Where your tech gadget goes to die

January 10, 2014 | Press Releases & Announcements

Discarded electronics from wealthy countries end up in places like Agbogbloshie, Ghana, home to a huge e-waste dump

By David Biello

January 10, 2014

Agbogbloshie, a neighborhood of Accra, Ghana, is where European gadgets go to die.

Ghana imports some 237,000 tons of computers, cell phones, televisions and other electronics annually, mostly from Europe, making Agbogbloshie one of the largest e-waste dumps in Africa. It may already be the dirtiest. The site has earned the dubious distinction of joining Chernobyl and the industrial hub of Noril’sk, Russia, on the Blacksmith Institute’s list of the world’s 10 most polluted places. Workers at Agbogbloshie burn insulated electrical cables to recover the valuable copper inside, releasing lead and other heavy metals in the process.

“Everybody wants a laptop, wants the modern devices,” Jack Caravanos, a professor at the City University of New York School of Public Health and a Blacksmith technical adviser, said during a press conference last November. “Stopping e-waste is proving very complicated and difficult.”

The Blacksmith Institute, along with Green Cross Switzerland, compiled the new rankings after surveying more than 2,000 sites in 49 countries. The organizations estimate that toxic pollution threatens the health of more than 200 million people in the developing world.
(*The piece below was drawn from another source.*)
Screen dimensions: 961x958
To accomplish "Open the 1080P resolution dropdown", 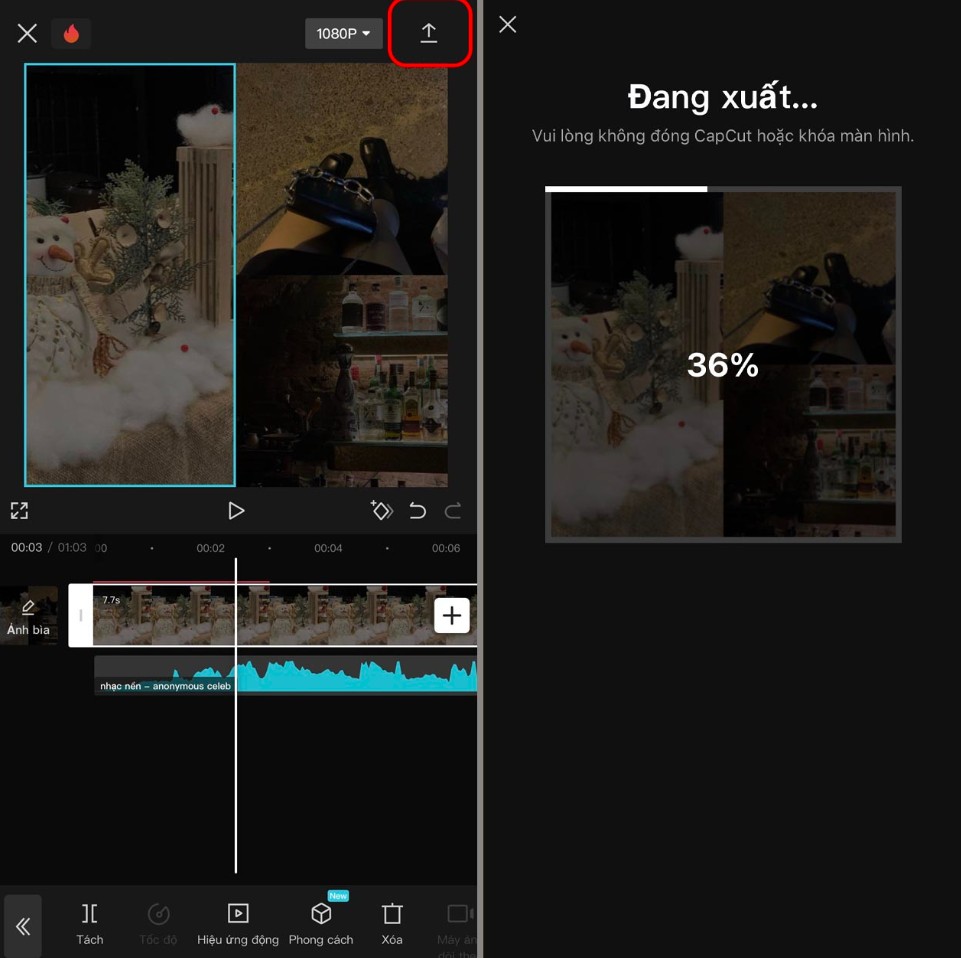I will pyautogui.click(x=343, y=33).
Several places that appeared on an earlier list, compiled in 2006, have now dropped off, thanks to cleanup efforts. In Haina, Dominican Republic, heavily lead-contaminated soil at a battery recycling center has been buried in a specialized landfill, which Blacksmith hailed as the greatest “success story” among the sites flagged in 2006. China and India have also disappeared from the top 10. The Chinese government shut down about 1,800 polluting factories in Linfen, and India has implemented a program to assess and remediate contaminated sites across the country.

Although none of the sites now listed are in the U.S., Japan or western Europe, much of the pollution stems from the lifestyles of wealthy countries, noted Stephan Robinson of Green Cross Switzerland. Some pollution comes from producing the raw materials for consumer goods. Tanneries in Bangladesh, for example, provide leather for Italian-made shoes sold in New York City or Zurich. And some pollution, as is the case in Agbogbloshie, comes from things that affluent nations no longer want.